E le persone che abitano e respirano in quella zona? Né loro, né le autorità locali sono state avvisate del pericolo. L’hanno  capito da sole quando hanno iniziato a tossire. La Bp ha ammesso il guasto soltanto due settimane dopo averlo riparato. Un po’ come certi bambini che dopo la marachella fanno finta di niente e, davanti all’evidenza, ti guardano circospetti per capire quanto sei arrabbiato.

In risposta, gli abitanti di Texas City hanno presentato alla compagnia una class action da 10 miliardi di dollari. Il procuratore generale Greg Abbot ci ha messo del suo, multando la Bp per 600 mila dollari. Spiccioli per la merenda, se le tasche sono quelle di un colosso del petrolio, ma le buone intenzioni sono sempre lodevoli.

La Bp però non ci sta a recitare sempre la parte del lupo cattivo e si difende sostenendo che le sue cinque centraline per il controllo dell’aria non hanno mai segnalato un livello eccessivo d’inquinamento. Gli ambientalisti fanno notare che cinque centraline sono una miseria. E poi c’è sempre la questione dei sintomi. Escludendo piaghe bibliche e maledizioni stregonesche, i vapori tossici della Bp sembrano una spiegazione piuttosto plausibile all’impennata di malattie registrata nella cittadina texana. Tosse, dissenteria, insufficienze respiratorie. In quasi tutte le famiglie residenti nella strada più vicina alla raffineria si è ammalata almeno una persona. “Sono angosciata all’idea che un giorno i miei figli si ammalino di qualcosa che avremmo potuto prevenire se qualcuno ci avesse avvistato in tempo”, ha detto una donna del posto.
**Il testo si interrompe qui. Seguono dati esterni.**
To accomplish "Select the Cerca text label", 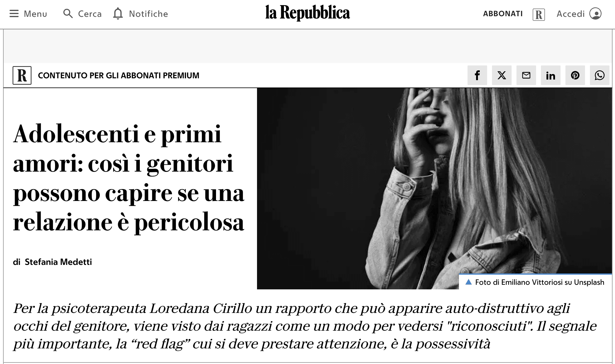I will coord(90,14).
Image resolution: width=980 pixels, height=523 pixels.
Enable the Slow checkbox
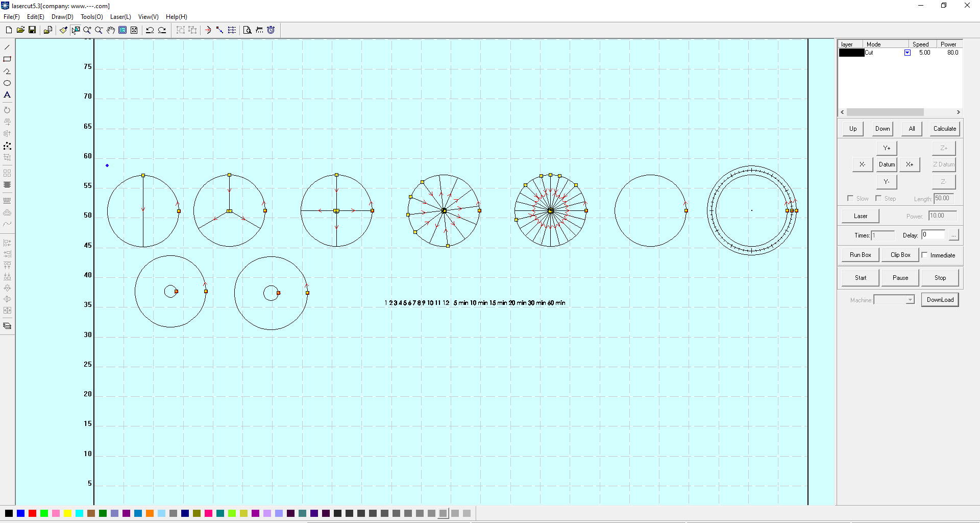pyautogui.click(x=850, y=198)
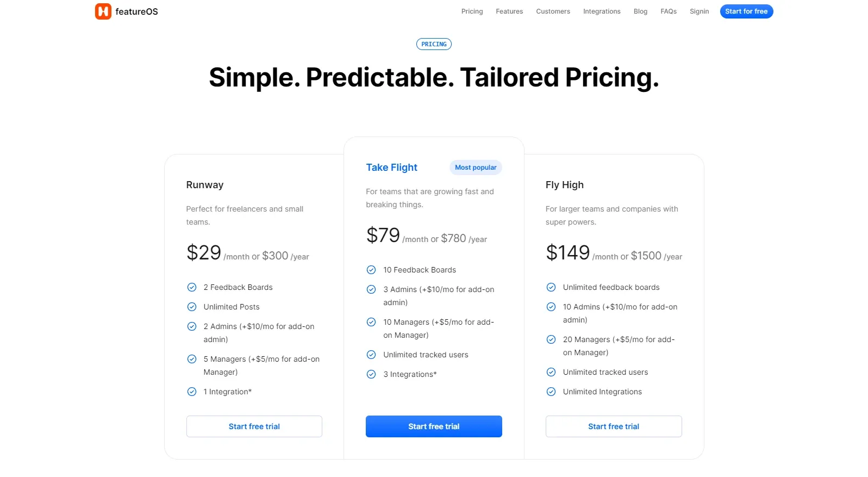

Le avventure della compagnia petrolifera più amata dagli americani non sono ancora finite. Vale la pena di ripercorrere il passato per mettere a fuoco quello che succede oggi. Il New York Times ricorda che cinque anni fa, nella stessa raffineria di Texas City, un’esplosione aveva causato la morte di 15 persone e il ferimento di altre 170. Per l’incidente, l’amministrazione federale multò la Bp per 87 milioni di dollari. La compagnia, forse spinta da quanto accaduto negli ultimi 5 mesi, si è decisa a pagare soltanto pochi giorni fa, arrivando ad un forfait (si fa per dire) di 50,6 milioni. Se questo ancora non fosse abbastanza, nel 2009 la raffineria è stata denunciata, ancora una volta, dal procuratore generale, per aver violato ben 72 volte nei cinque anni precedenti il limite di inquinamento atmosferico consentito.

Tutto questo aiuta a farsi un’idea di quanto la Bp si preoccupi di manutenzione, controlli e sicurezza. Ma il punto non sembra tanto l’incompetenza di tecnici e ingegneri, quanto la malafede, l’indifferenza di chi sa che un’eventuale punizione è un rischio accettabile rispetto al sicuro profitto. Di fronte a un’equazione così sbilanciata, delle regole si può fare a meno, e tutte le scelte diventano improvvisamente semplici.